Task directions:
Beginning with the line of the entries below that holds "Click the external" and ending with the line that holds "Task: Open calendar", transcribe each line exactly as written. Pictures stay out.

== Input data ==

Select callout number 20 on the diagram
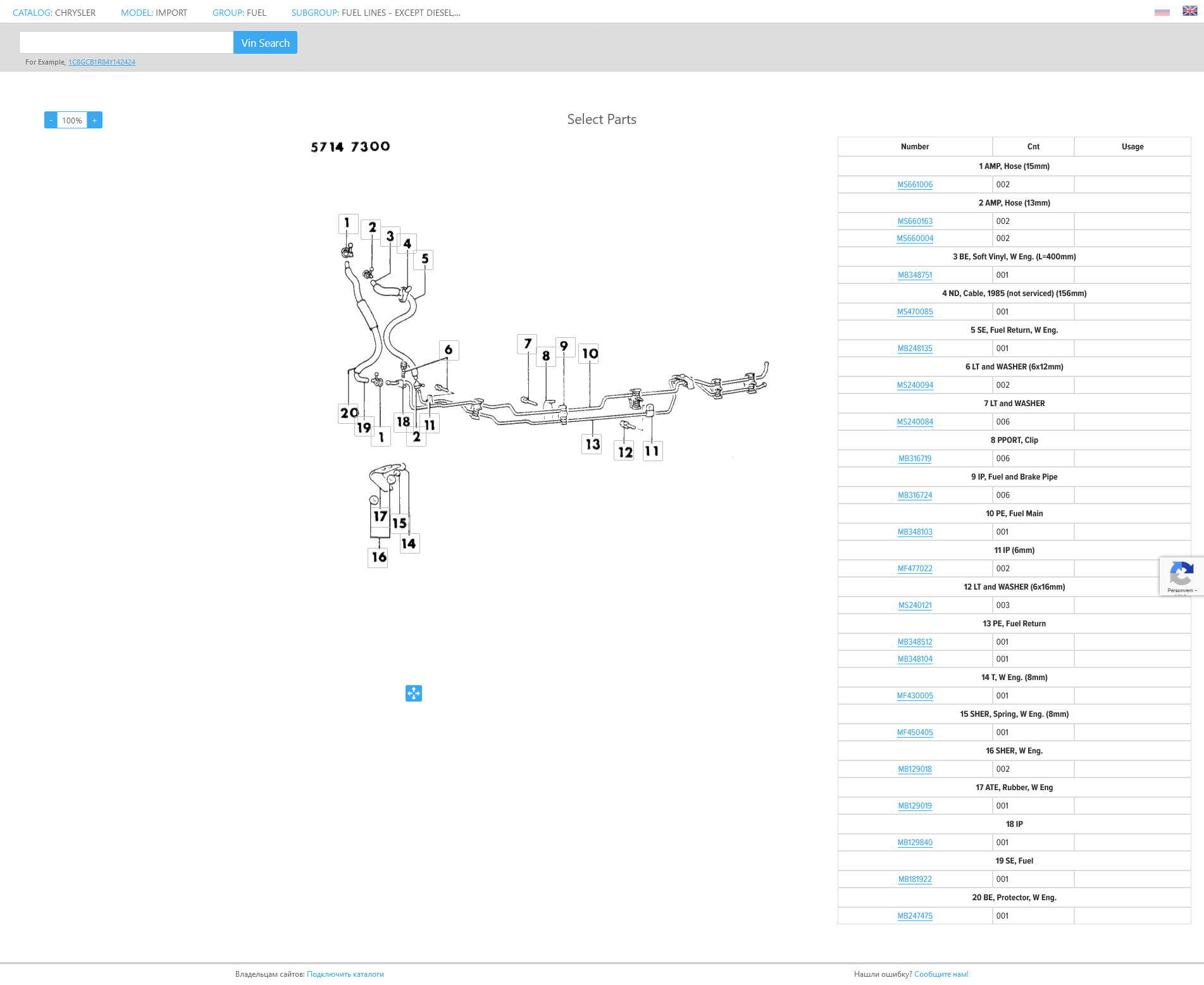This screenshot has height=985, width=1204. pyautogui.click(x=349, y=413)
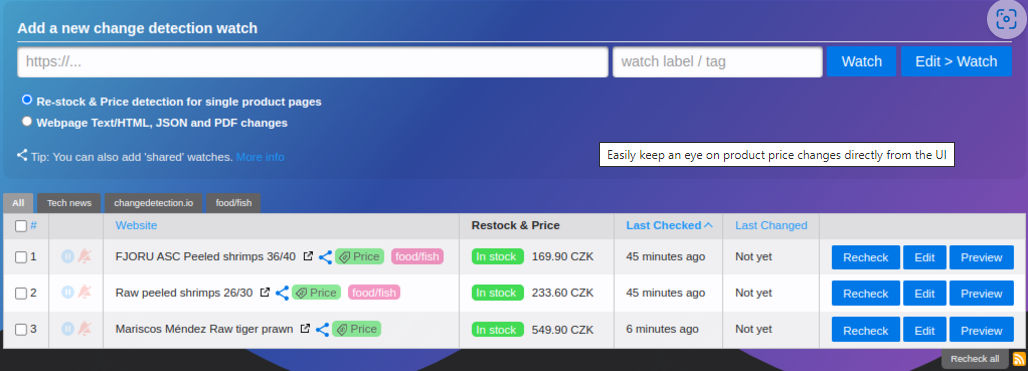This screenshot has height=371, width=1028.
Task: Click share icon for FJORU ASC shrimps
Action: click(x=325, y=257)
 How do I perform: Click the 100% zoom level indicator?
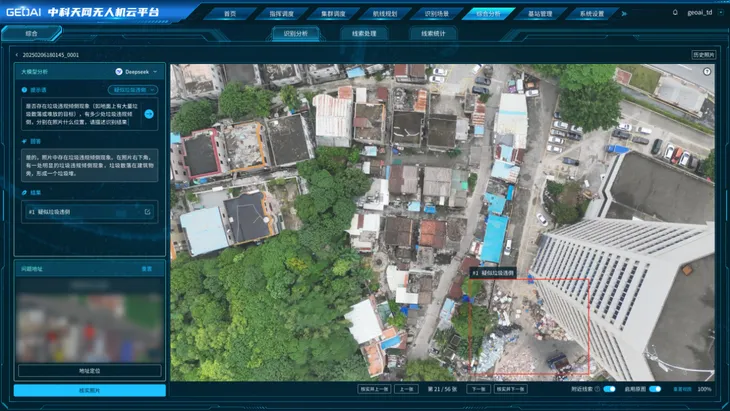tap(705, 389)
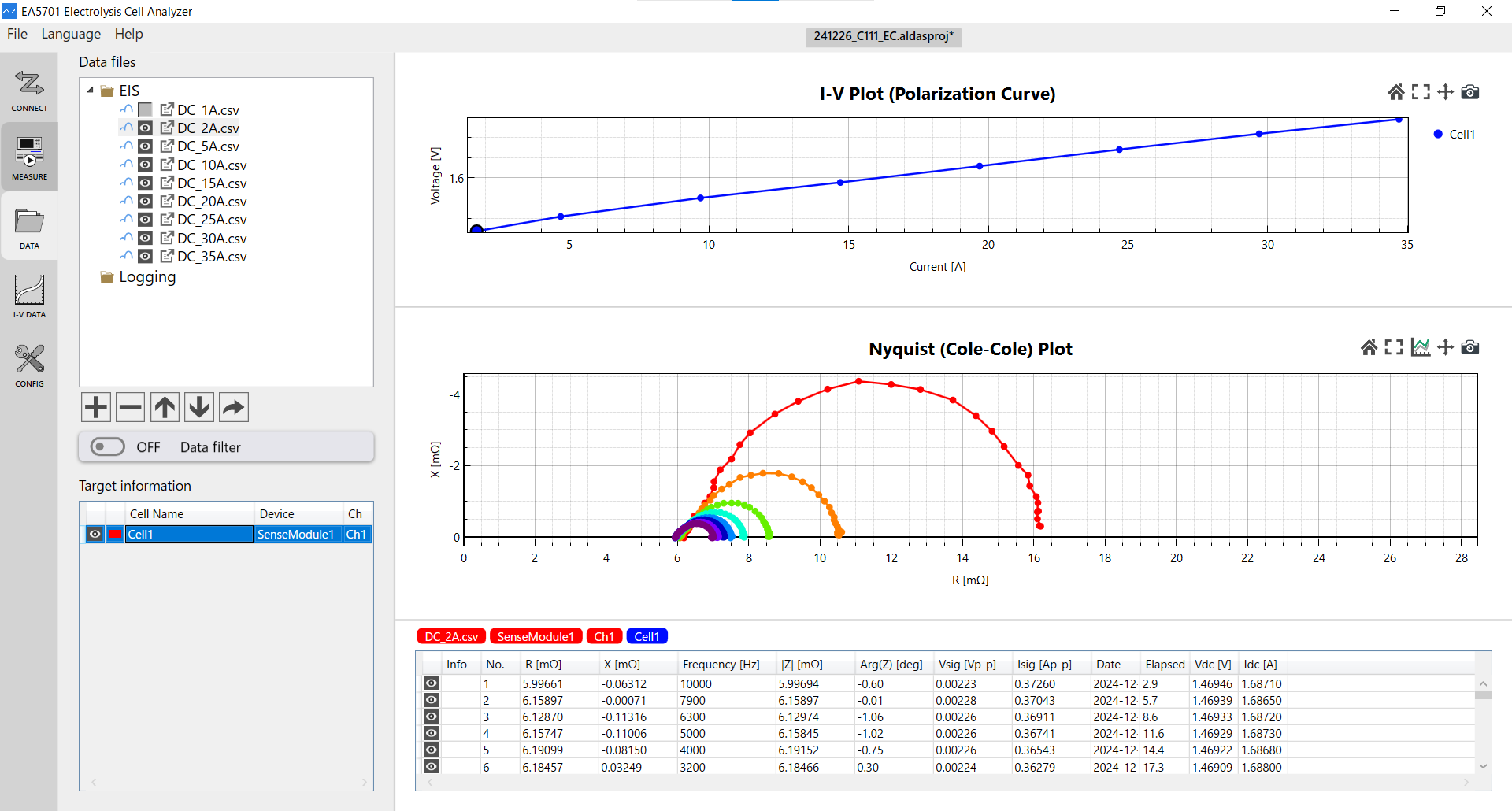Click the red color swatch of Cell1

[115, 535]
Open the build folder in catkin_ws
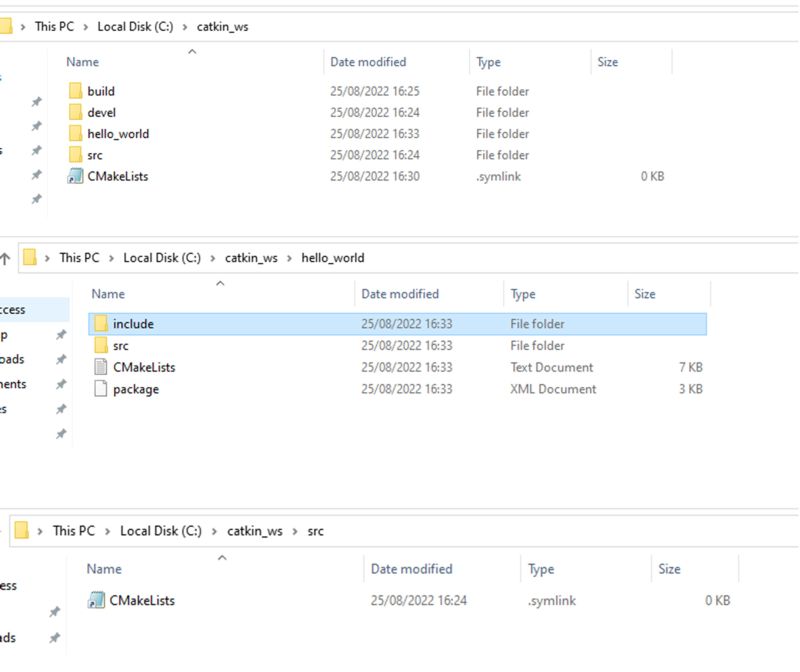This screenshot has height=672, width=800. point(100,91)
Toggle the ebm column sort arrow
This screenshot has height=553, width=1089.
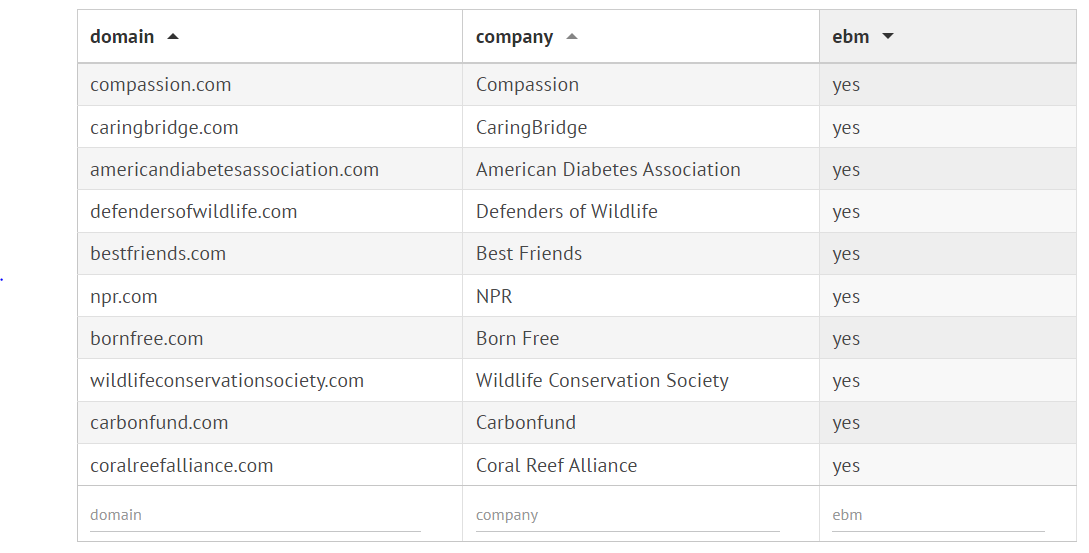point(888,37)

===
== Input data ==

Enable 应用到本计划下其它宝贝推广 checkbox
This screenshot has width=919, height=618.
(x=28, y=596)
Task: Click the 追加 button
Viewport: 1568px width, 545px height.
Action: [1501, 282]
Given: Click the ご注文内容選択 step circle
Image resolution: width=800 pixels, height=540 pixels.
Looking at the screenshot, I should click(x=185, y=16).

===
== Input data ==

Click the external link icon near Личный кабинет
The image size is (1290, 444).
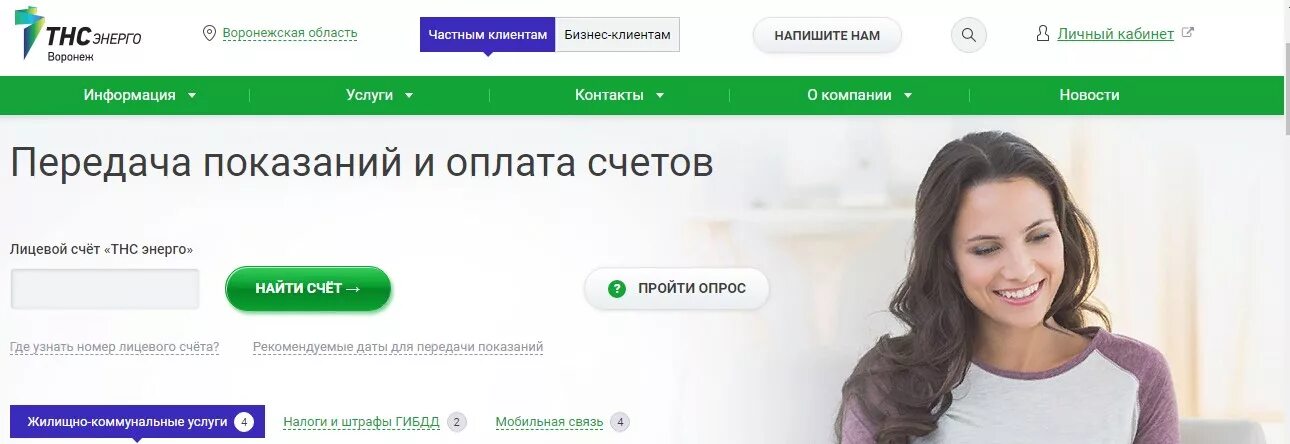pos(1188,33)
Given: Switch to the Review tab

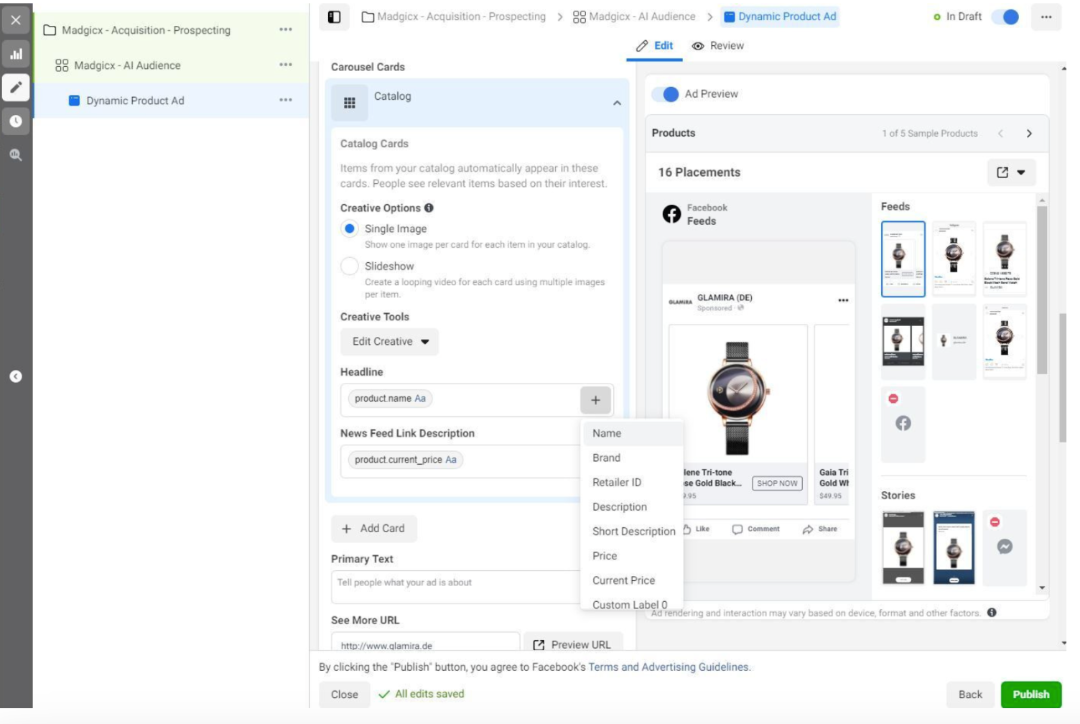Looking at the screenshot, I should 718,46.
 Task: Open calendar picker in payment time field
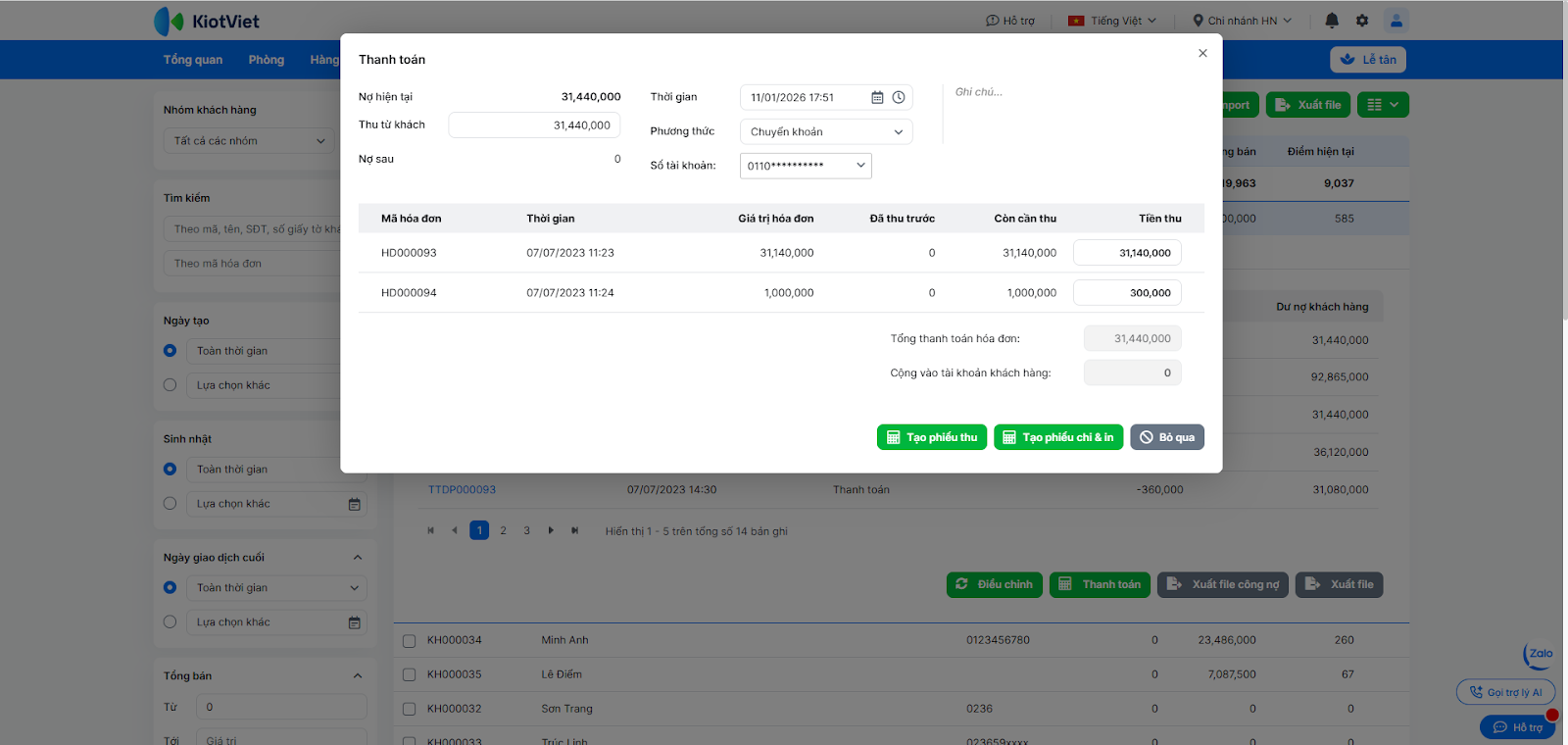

===

Solved problem:
Click the external link icon near Личный кабинет
The image size is (1290, 444).
pos(1188,33)
Given: Switch to the Review tab

Looking at the screenshot, I should 718,46.
 Task: Open calendar picker in payment time field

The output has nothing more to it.